**Try it**
Beneath this line are the data; copy exactly the part of them that opens with the line containing "Anime 3D (95, 2246)" and closes with the line containing "[Search] (160, 13)", and only that part.

Recorded data:
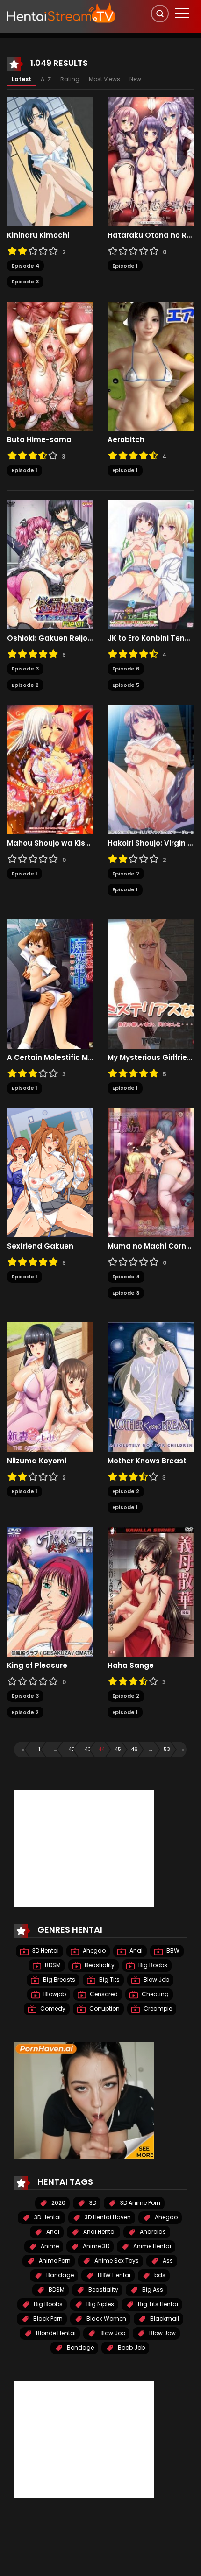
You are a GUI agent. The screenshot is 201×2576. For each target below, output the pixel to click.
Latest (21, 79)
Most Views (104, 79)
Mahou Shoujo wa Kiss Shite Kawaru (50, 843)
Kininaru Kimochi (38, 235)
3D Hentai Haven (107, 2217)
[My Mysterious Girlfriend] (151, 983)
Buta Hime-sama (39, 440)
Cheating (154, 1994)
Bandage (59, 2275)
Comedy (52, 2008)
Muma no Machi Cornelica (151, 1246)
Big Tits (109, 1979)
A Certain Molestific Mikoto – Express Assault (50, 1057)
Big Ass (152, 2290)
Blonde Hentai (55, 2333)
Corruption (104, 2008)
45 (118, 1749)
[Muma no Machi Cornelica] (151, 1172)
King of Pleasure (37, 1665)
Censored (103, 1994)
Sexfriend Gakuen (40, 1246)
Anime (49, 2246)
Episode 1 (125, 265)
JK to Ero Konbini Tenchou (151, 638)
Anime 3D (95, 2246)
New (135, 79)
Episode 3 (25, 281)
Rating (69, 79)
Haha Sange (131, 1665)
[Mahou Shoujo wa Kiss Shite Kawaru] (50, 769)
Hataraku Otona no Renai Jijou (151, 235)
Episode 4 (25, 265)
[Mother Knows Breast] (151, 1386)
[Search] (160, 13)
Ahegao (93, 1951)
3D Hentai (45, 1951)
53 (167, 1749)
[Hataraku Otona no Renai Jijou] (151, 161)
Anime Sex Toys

**Response**
Anime 3D (95, 2246)
New (135, 79)
Episode 3 (25, 281)
Rating (69, 79)
Haha Sange (131, 1665)
[Mahou Shoujo wa Kiss Shite Kawaru] (50, 769)
Hataraku Otona no Renai Jijou (151, 235)
Episode 4 (25, 265)
[Mother Knows Breast] (151, 1386)
[Search] (160, 13)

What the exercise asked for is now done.